Has the bug really been fixed?

  • Authors:
  • Zhongxian Gu;Earl T. Barr;David J. Hamilton;Zhendong Su

  • Affiliations:
  • University of California at Davis;University of California at Davis;University of California at Davis;University of California at Davis

  • Venue:
  • Proceedings of the 32nd ACM/IEEE International Conference on Software Engineering - Volume 1
  • Year:
  • 2010

Quantified Score

Hi-index 0.00

Visualization

Abstract

Software has bugs, and fixing those bugs pervades the software engineering process. It is folklore that bug fixes are often buggy themselves, resulting in bad fixes, either failing to fix a bug or creating new bugs. To confirm this folklore, we explored bug databases of the Ant, AspectJ, and Rhino projects, and found that bad fixes comprise as much as 9% of all bugs. Thus, detecting and correcting bad fixes is important for improving the quality and reliability of software. However, no prior work has systematically considered this bad fix problem, which this paper introduces and formalizes. In particular, the paper formalizes two criteria to determine whether a fix resolves a bug: coverage and disruption. The coverage of a fix measures the extent to which the fix correctly handles all inputs that may trigger a bug, while disruption measures the deviations from the program's intended behavior after the application of a fix.

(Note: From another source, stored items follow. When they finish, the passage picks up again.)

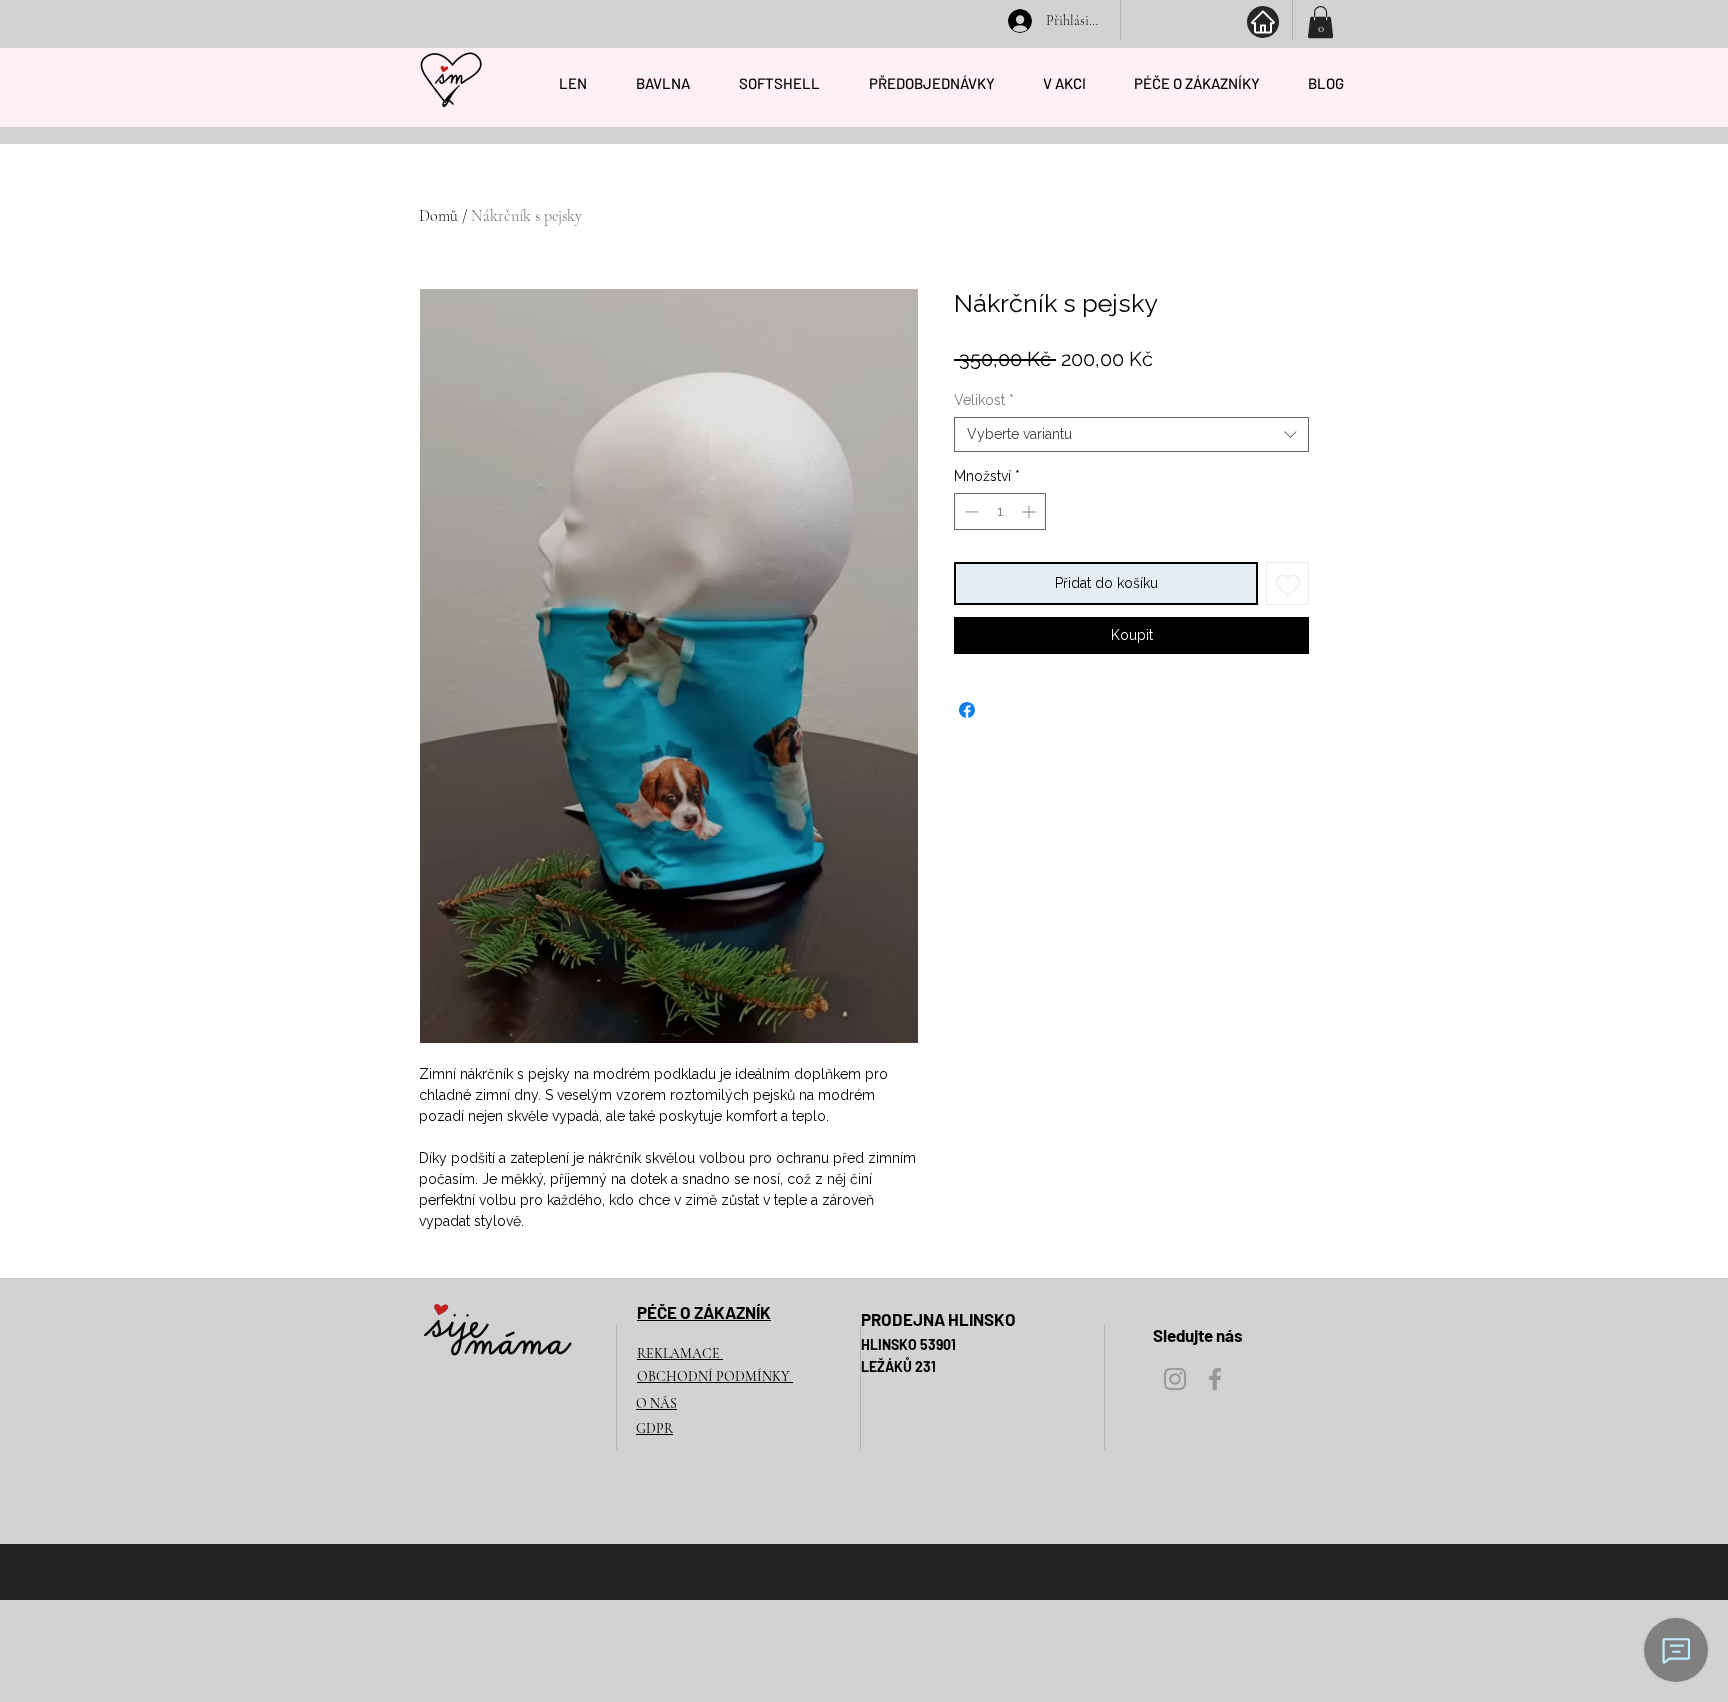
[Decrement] (969, 511)
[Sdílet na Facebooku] (967, 710)
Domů (438, 216)
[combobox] (1131, 434)
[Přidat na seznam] (1287, 583)
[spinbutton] (1000, 511)
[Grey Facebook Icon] (1215, 1379)
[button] (1320, 22)
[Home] (1263, 22)
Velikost (984, 400)
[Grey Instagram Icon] (1175, 1379)
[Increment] (1030, 511)
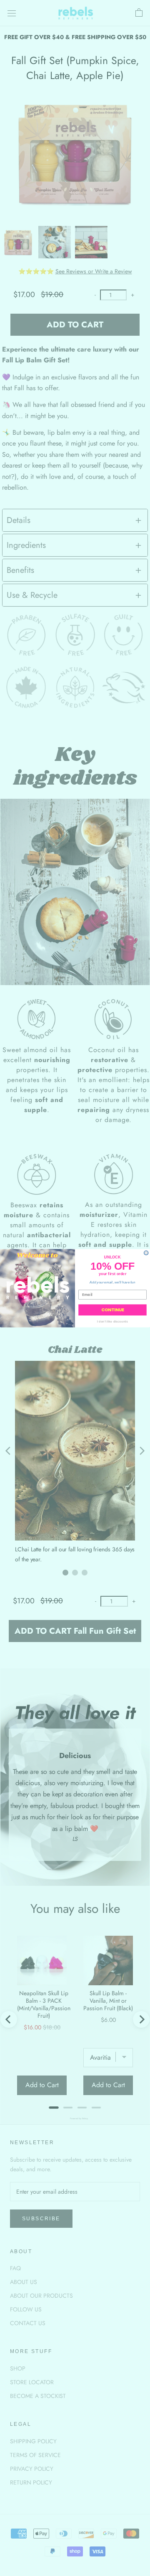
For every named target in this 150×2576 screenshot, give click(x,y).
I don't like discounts (112, 1321)
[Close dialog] (146, 1253)
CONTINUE (112, 1310)
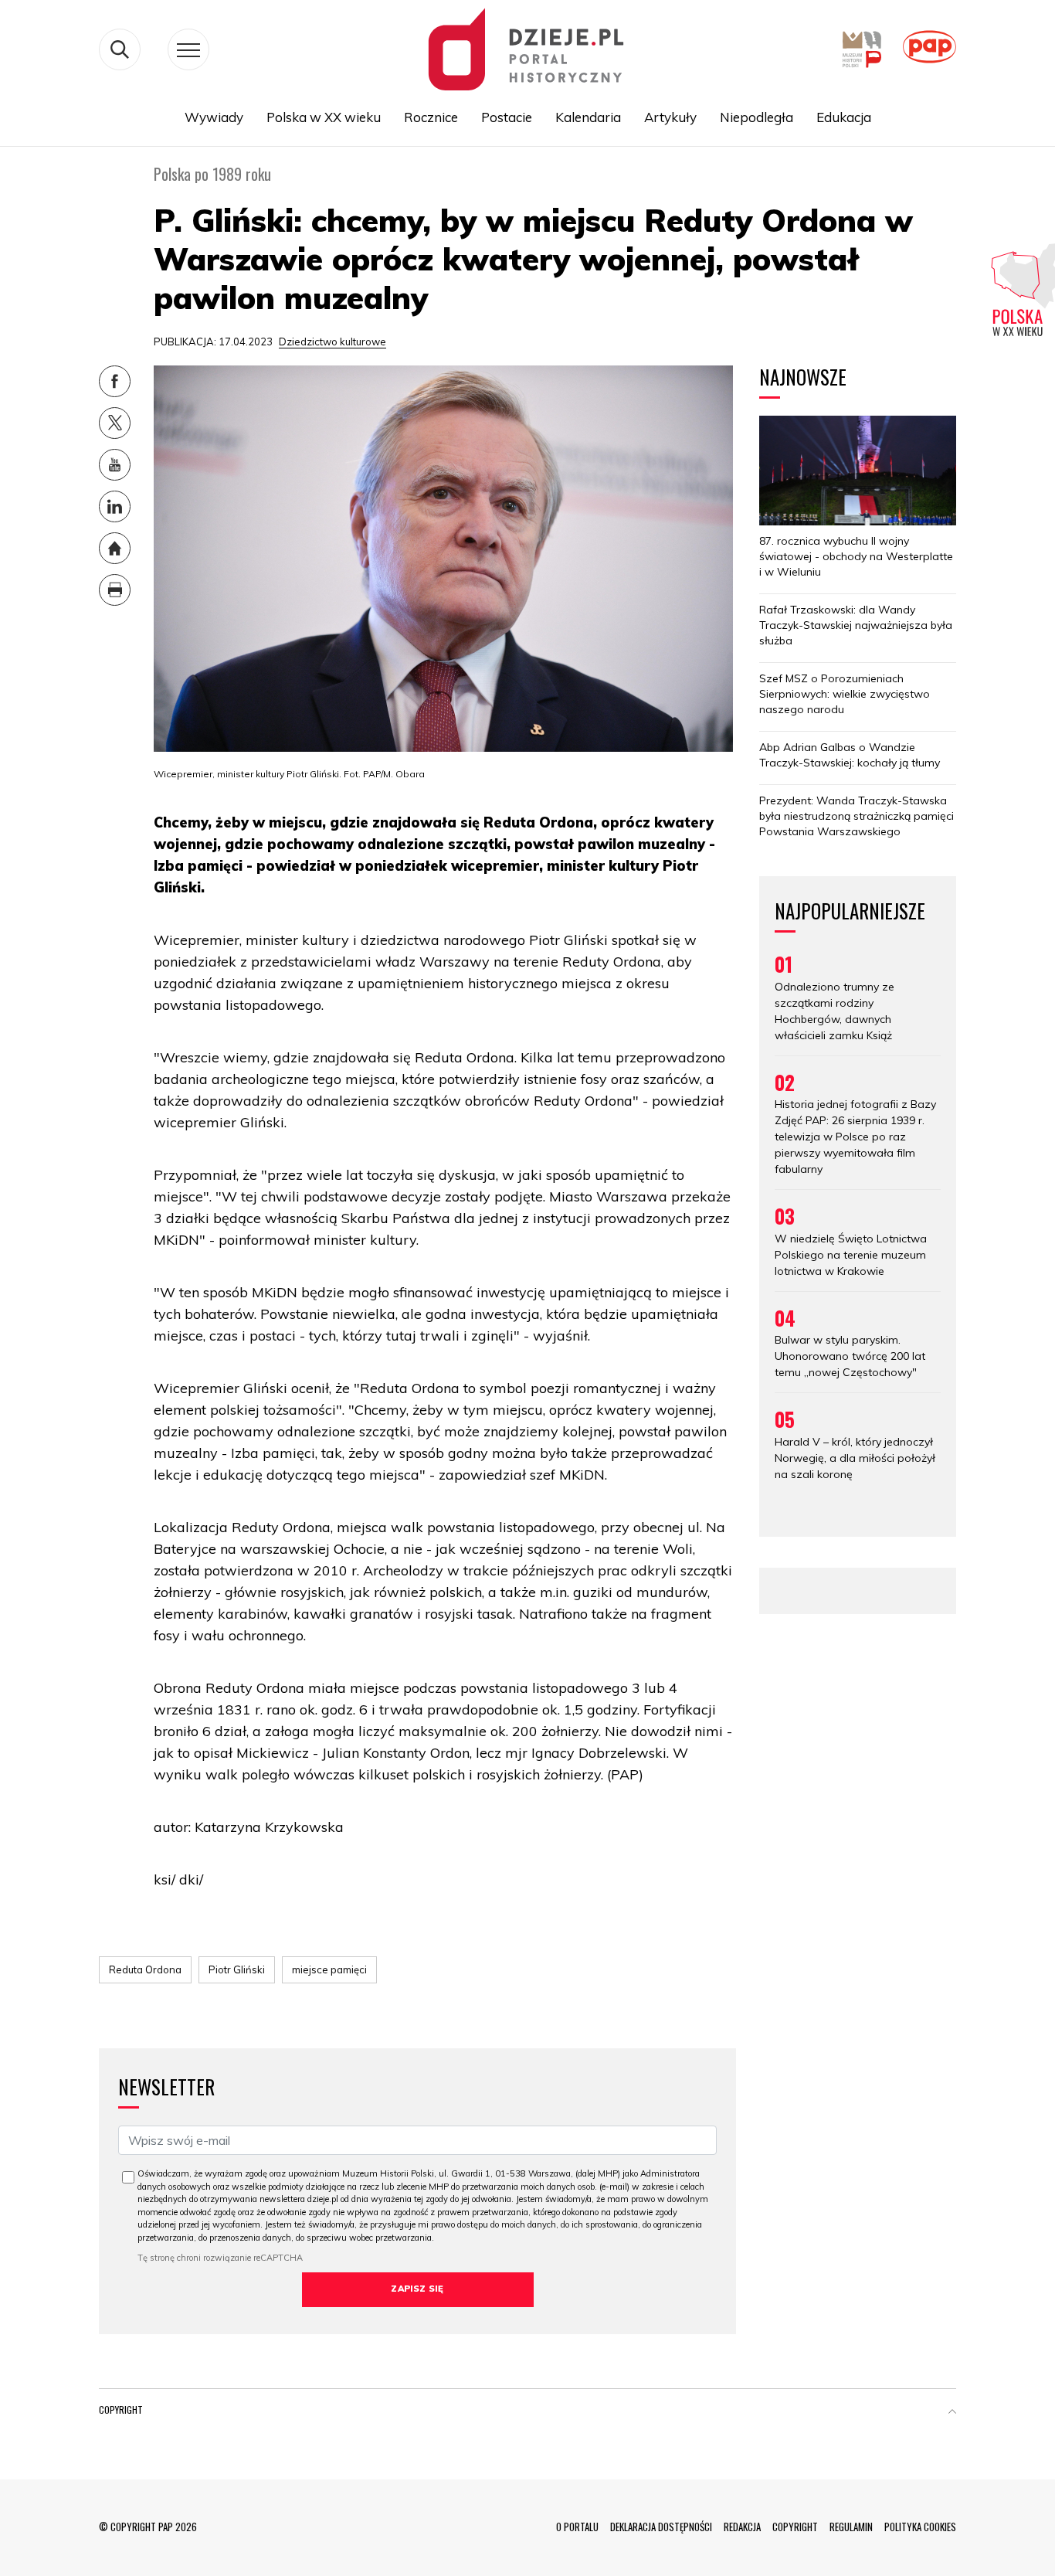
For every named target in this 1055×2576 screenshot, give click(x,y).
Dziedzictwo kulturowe (332, 341)
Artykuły (670, 117)
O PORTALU (577, 2526)
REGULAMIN (851, 2526)
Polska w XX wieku (323, 117)
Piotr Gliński (237, 1969)
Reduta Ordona (145, 1969)
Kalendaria (588, 117)
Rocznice (431, 117)
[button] (952, 2412)
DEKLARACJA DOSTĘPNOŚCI (661, 2526)
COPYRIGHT (795, 2526)
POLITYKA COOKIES (920, 2526)
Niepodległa (756, 117)
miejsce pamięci (329, 1969)
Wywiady (214, 117)
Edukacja (843, 117)
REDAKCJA (742, 2526)
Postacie (506, 117)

This paper also introduces a novel notion of distance-bounded weakest precondition as the basis for the developed practical techniques to compute the coverage and disruption of a fix. To validate our approach, we implemented Fixation, a prototype that automatically detects bad fixes for Java programs. When it detects a bad fix, Fixation returns an input that still triggers the bug or reports a newly introduced bug. Programmers can then use that bug-triggering input to refine or reformulate their fix. We manually extracted fixes drawn from real-world projects and evaluated Fixation against them: Fixation successfully detected the extracted bad fixes.